ACTIVITY = Please report how many lines in the records below contain the word "agent", and give nothing else.

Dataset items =
======

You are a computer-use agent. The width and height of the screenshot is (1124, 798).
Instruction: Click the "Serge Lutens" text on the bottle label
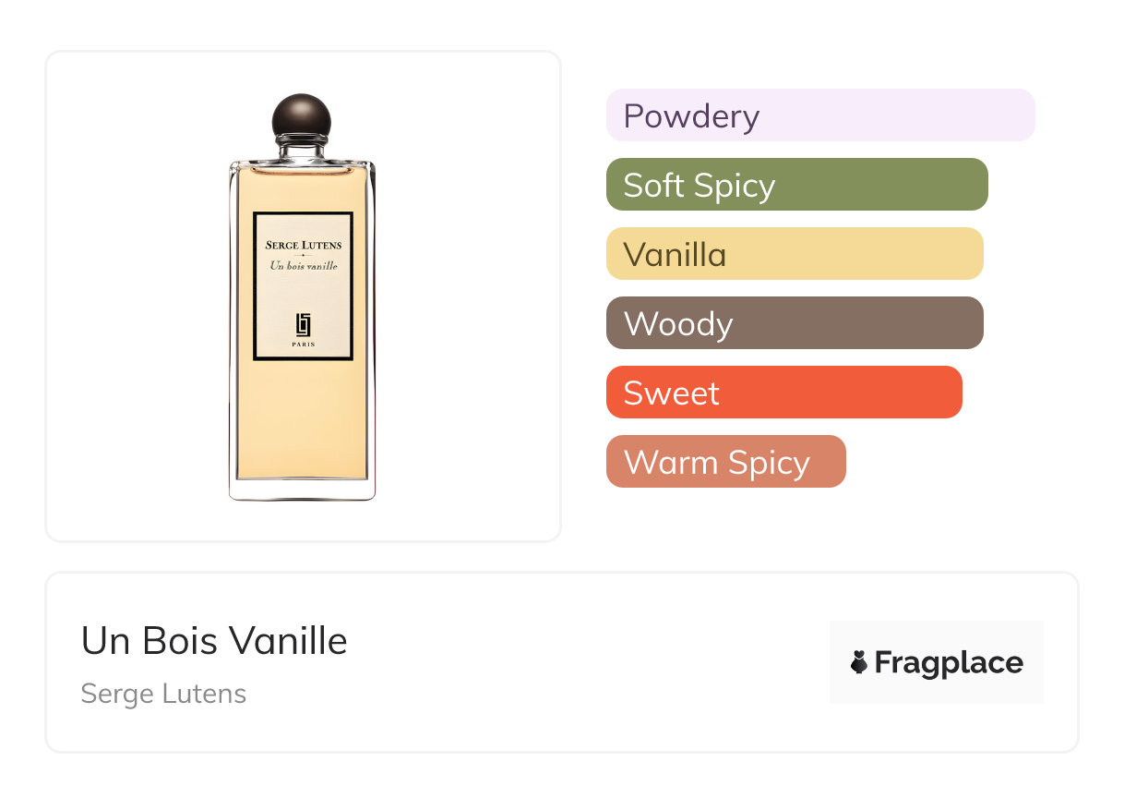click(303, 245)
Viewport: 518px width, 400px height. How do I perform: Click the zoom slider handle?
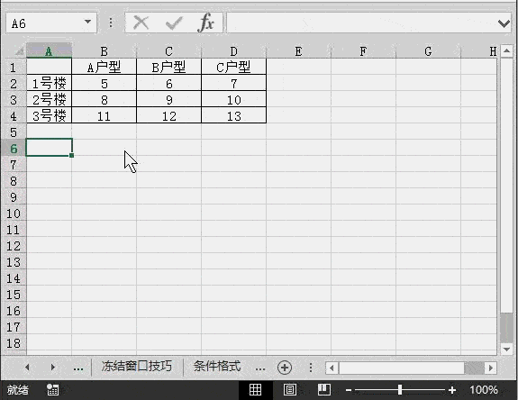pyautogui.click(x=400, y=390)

======

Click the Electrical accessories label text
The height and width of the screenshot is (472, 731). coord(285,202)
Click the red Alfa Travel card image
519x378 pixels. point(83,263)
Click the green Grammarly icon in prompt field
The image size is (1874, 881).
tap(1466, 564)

======

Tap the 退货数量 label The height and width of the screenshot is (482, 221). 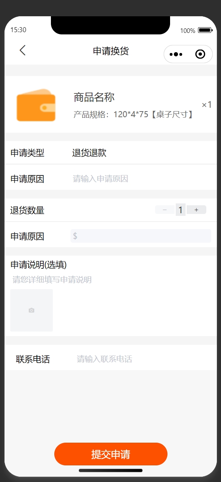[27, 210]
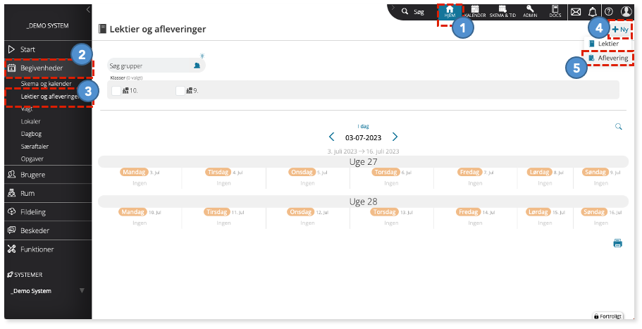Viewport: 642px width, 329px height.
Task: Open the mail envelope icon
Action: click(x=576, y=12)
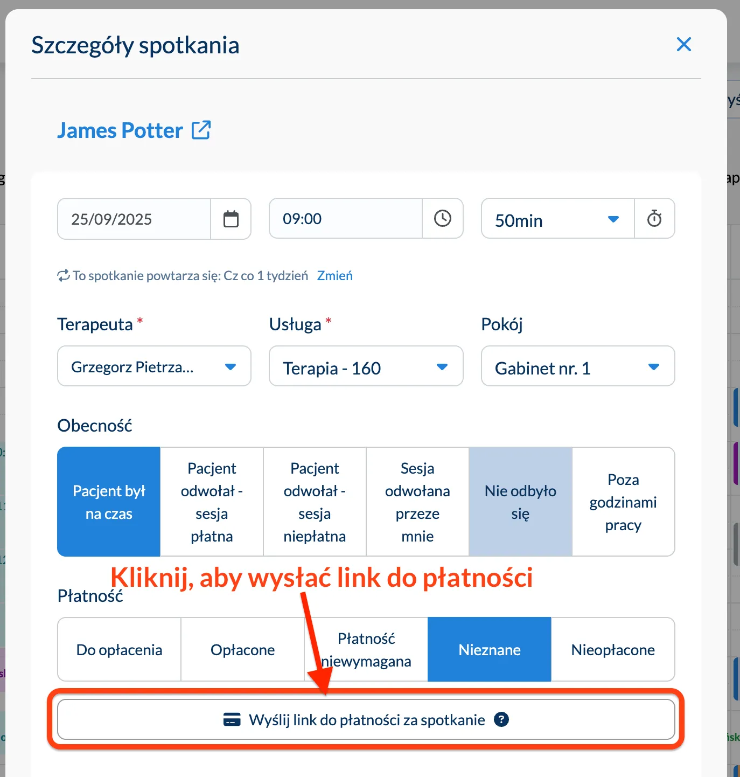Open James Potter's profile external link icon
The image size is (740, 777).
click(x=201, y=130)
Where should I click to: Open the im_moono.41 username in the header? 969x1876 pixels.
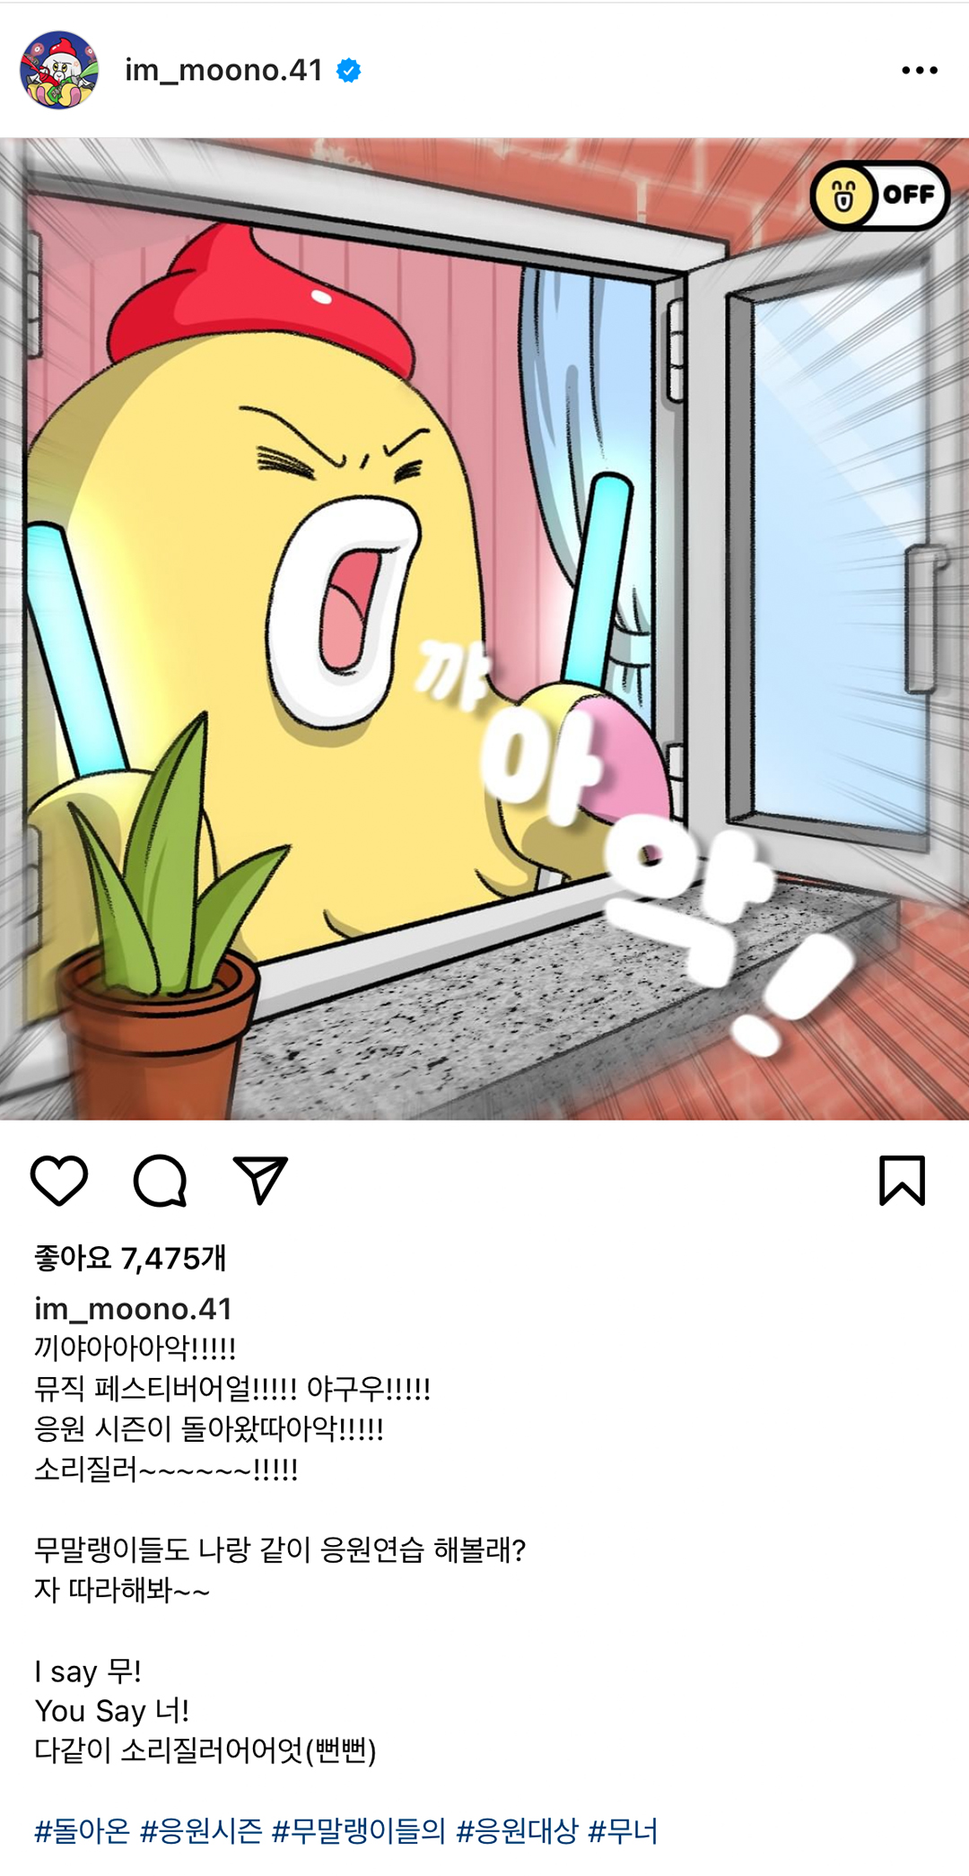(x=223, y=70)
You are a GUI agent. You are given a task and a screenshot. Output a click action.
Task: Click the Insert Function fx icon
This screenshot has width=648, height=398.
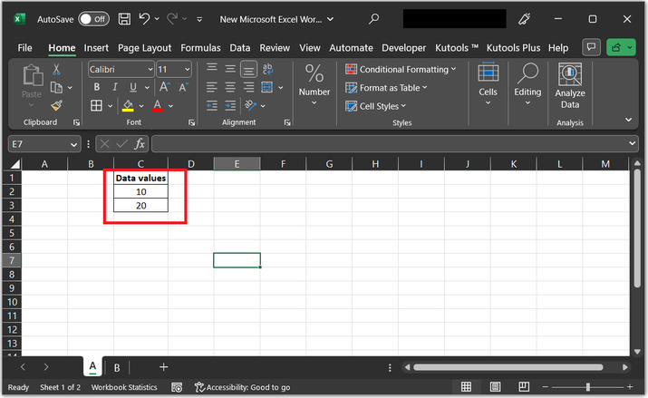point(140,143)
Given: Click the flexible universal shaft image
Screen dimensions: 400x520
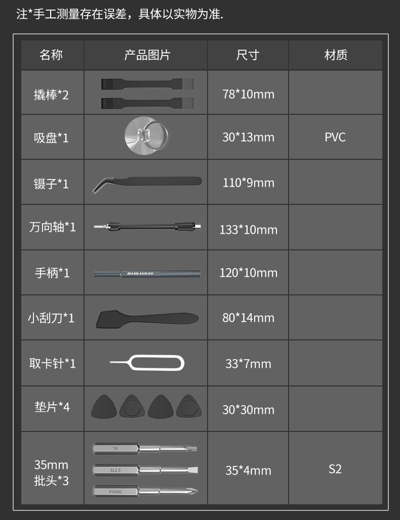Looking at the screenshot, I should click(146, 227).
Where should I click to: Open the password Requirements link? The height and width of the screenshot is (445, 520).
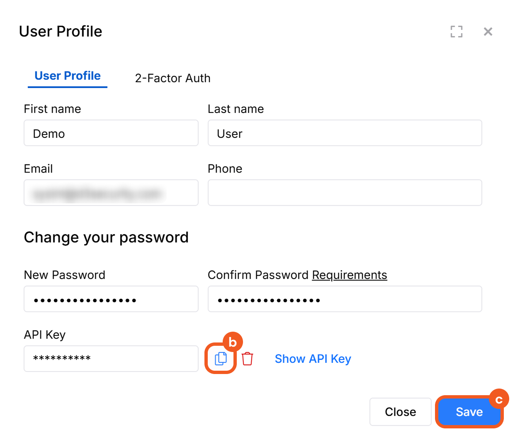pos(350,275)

======

EXERCISE SOLUTION = 2